Task brief: Reproduce every one of the following lines word for word.

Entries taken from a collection
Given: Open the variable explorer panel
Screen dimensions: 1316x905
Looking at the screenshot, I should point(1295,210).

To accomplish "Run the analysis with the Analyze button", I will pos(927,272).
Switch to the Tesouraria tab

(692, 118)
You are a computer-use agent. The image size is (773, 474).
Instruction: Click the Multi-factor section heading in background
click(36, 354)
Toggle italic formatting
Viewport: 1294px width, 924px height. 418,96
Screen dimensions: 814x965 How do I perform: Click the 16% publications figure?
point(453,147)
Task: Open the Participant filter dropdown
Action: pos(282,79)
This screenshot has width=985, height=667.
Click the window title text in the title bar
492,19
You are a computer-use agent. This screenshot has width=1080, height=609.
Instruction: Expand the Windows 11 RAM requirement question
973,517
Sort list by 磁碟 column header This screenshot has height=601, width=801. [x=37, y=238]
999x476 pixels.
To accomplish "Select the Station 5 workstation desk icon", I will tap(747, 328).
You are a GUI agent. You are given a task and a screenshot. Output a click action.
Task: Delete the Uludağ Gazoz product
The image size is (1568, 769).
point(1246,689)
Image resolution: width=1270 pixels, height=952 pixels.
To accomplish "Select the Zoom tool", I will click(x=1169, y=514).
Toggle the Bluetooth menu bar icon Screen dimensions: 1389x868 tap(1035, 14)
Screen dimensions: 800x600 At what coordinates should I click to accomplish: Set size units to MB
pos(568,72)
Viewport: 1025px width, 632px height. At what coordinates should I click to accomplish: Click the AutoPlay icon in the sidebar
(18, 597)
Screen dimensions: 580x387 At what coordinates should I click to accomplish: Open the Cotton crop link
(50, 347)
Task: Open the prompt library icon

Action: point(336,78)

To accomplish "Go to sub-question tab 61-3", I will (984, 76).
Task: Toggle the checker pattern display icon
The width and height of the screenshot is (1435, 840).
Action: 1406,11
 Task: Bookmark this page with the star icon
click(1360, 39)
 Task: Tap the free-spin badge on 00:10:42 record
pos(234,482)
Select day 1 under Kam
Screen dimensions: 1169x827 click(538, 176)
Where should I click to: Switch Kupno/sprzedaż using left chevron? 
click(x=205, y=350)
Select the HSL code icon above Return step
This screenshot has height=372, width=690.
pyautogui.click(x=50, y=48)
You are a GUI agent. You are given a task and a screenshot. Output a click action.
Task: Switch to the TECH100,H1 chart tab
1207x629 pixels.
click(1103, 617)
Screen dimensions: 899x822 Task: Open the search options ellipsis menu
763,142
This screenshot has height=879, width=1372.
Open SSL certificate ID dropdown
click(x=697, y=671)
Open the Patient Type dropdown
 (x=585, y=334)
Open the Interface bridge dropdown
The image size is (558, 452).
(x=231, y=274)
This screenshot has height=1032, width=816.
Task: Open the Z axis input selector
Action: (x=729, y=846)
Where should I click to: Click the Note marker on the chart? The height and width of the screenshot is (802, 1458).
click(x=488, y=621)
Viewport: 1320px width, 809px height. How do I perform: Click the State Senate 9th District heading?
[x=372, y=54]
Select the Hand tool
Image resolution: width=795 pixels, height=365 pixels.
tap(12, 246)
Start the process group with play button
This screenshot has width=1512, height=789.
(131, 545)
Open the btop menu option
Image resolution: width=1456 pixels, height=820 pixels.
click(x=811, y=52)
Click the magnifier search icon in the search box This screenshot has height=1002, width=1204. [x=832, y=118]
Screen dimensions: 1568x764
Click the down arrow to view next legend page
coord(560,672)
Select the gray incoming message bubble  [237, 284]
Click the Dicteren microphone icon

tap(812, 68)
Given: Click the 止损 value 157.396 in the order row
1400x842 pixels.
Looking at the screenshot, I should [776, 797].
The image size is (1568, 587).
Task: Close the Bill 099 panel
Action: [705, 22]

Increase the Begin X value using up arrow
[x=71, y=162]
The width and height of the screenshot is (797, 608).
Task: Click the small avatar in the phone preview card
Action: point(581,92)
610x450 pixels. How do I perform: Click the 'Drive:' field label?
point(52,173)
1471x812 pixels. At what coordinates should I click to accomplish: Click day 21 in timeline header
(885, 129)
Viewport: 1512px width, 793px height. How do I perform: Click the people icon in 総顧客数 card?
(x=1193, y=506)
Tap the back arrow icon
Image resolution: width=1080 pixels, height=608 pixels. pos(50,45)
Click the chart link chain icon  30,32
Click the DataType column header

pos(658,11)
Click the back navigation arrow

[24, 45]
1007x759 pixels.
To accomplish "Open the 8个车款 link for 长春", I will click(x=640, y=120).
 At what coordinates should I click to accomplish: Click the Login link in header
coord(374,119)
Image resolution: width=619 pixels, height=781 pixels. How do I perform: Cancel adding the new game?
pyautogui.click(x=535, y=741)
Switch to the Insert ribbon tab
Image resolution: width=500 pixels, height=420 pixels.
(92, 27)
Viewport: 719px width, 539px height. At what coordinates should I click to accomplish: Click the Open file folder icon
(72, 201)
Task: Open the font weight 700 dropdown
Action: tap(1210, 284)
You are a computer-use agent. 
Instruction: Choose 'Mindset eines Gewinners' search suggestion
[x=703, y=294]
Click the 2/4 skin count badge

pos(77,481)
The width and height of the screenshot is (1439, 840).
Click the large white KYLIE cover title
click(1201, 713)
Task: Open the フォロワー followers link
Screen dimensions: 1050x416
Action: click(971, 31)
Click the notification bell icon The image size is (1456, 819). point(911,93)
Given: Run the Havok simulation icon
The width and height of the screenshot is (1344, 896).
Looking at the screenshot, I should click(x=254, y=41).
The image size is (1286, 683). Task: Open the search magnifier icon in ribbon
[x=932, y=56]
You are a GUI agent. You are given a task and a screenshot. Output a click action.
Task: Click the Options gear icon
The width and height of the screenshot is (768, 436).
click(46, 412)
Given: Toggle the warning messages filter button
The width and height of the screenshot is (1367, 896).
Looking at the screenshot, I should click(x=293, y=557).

Response to this task:
Given: Open the variable explorer panel
Screen dimensions: 1316x905
Looking at the screenshot, I should point(1295,210).

To accomplish "Run the analysis with the Analyze button", I will pos(927,272).
Switch to the Tesouraria tab

(692, 118)
You are a computer-use agent. The image size is (773, 474).
Instruction: Click the Multi-factor section heading in background
click(36, 354)
Toggle italic formatting
Viewport: 1294px width, 924px height. 418,96
Screen dimensions: 814x965 How do I perform: Click the 16% publications figure?
point(453,147)
Task: Open the Participant filter dropdown
Action: pos(282,79)
This screenshot has width=985, height=667.
Click the window title text in the title bar
492,19
You are a computer-use agent. This screenshot has width=1080, height=609.
Instruction: Expand the Windows 11 RAM requirement question
973,517
Sort list by 磁碟 column header This screenshot has height=601, width=801. [x=37, y=238]
999x476 pixels.
To accomplish "Select the Station 5 workstation desk icon", I will tap(747, 328).
You are a GUI agent. You are given a task and a screenshot. Output a click action.
Task: Delete the Uludağ Gazoz product
The image size is (1568, 769).
point(1246,689)
Image resolution: width=1270 pixels, height=952 pixels.
To accomplish "Select the Zoom tool", I will click(x=1169, y=514).
Toggle the Bluetooth menu bar icon Screen dimensions: 1389x868 tap(1035, 14)
Screen dimensions: 800x600 At what coordinates should I click to accomplish: Set size units to MB
pos(568,72)
Viewport: 1025px width, 632px height. At what coordinates should I click to accomplish: Click the AutoPlay icon in the sidebar
(18, 597)
Screen dimensions: 580x387 At what coordinates should I click to accomplish: Open the Cotton crop link
(50, 347)
Task: Open the prompt library icon

Action: point(336,78)

To accomplish "Go to sub-question tab 61-3", I will (984, 76).
Task: Toggle the checker pattern display icon
The width and height of the screenshot is (1435, 840).
Action: 1406,11
 Task: Bookmark this page with the star icon
click(1360, 39)
 Task: Tap the free-spin badge on 00:10:42 record
pos(234,482)
Select day 1 under Kam
Screen dimensions: 1169x827 click(538, 176)
Where should I click to: Switch Kupno/sprzedaż using left chevron? 
click(x=205, y=350)
Select the HSL code icon above Return step
This screenshot has height=372, width=690.
pyautogui.click(x=50, y=48)
You are a GUI agent. You are given a task and a screenshot. Output a click action.
Task: Switch to the TECH100,H1 chart tab
1207x629 pixels.
click(1103, 617)
Screen dimensions: 899x822 Task: Open the search options ellipsis menu
763,142
This screenshot has height=879, width=1372.
Open SSL certificate ID dropdown
click(x=697, y=671)
Open the Patient Type dropdown
 (x=585, y=334)
Open the Interface bridge dropdown
The image size is (558, 452).
(x=231, y=274)
This screenshot has height=1032, width=816.
Task: Open the Z axis input selector
Action: (x=729, y=846)
Where should I click to: Click the Note marker on the chart? The height and width of the screenshot is (802, 1458).
click(x=488, y=621)
Viewport: 1320px width, 809px height. How do I perform: Click the State Senate 9th District heading?
[x=372, y=54]
Select the Hand tool
Image resolution: width=795 pixels, height=365 pixels.
tap(12, 246)
Start the process group with play button
This screenshot has width=1512, height=789.
(131, 545)
Open the btop menu option
Image resolution: width=1456 pixels, height=820 pixels.
click(x=811, y=52)
Click the magnifier search icon in the search box This screenshot has height=1002, width=1204. [x=832, y=118]
Screen dimensions: 1568x764
Click the down arrow to view next legend page
coord(560,672)
Select the gray incoming message bubble  [237, 284]
Click the Dicteren microphone icon

tap(812, 68)
Given: Click the 止损 value 157.396 in the order row
1400x842 pixels.
Looking at the screenshot, I should [776, 797].
The image size is (1568, 587).
Task: Close the Bill 099 panel
Action: [705, 22]

Increase the Begin X value using up arrow
[x=71, y=162]
The width and height of the screenshot is (797, 608).
Task: Click the small avatar in the phone preview card
Action: point(581,92)
610x450 pixels. How do I perform: Click the 'Drive:' field label?
point(52,173)
1471x812 pixels. At what coordinates should I click to accomplish: Click day 21 in timeline header
(885, 129)
Viewport: 1512px width, 793px height. How do I perform: Click the people icon in 総顧客数 card?
(x=1193, y=506)
Tap the back arrow icon
Image resolution: width=1080 pixels, height=608 pixels. pos(50,45)
Click the chart link chain icon  30,32
Click the DataType column header

pos(658,11)
Click the back navigation arrow

[24, 45]
1007x759 pixels.
To accomplish "Open the 8个车款 link for 长春", I will click(x=640, y=120).
 At what coordinates should I click to accomplish: Click the Login link in header
coord(374,119)
Image resolution: width=619 pixels, height=781 pixels. How do I perform: Cancel adding the new game?
pyautogui.click(x=535, y=741)
Switch to the Insert ribbon tab
Image resolution: width=500 pixels, height=420 pixels.
(92, 27)
Viewport: 719px width, 539px height. At what coordinates should I click to accomplish: Click the Open file folder icon
(72, 201)
Task: Open the font weight 700 dropdown
Action: tap(1210, 284)
You are a computer-use agent. 
Instruction: Choose 'Mindset eines Gewinners' search suggestion
[x=703, y=294]
Click the 2/4 skin count badge

pos(77,481)
The width and height of the screenshot is (1439, 840).
Click the large white KYLIE cover title
click(1201, 713)
Task: Open the フォロワー followers link
Screen dimensions: 1050x416
Action: click(971, 31)
Click the notification bell icon The image size is (1456, 819). point(911,93)
Given: Run the Havok simulation icon
The width and height of the screenshot is (1344, 896).
Looking at the screenshot, I should click(x=254, y=41).
The image size is (1286, 683). Task: Open the search magnifier icon in ribbon
[x=932, y=56]
You are a GUI agent. You are given a task and a screenshot. Output a click action.
Task: Click the Options gear icon
The width and height of the screenshot is (768, 436).
click(46, 412)
Given: Toggle the warning messages filter button
The width and height of the screenshot is (1367, 896).
Looking at the screenshot, I should click(x=293, y=557).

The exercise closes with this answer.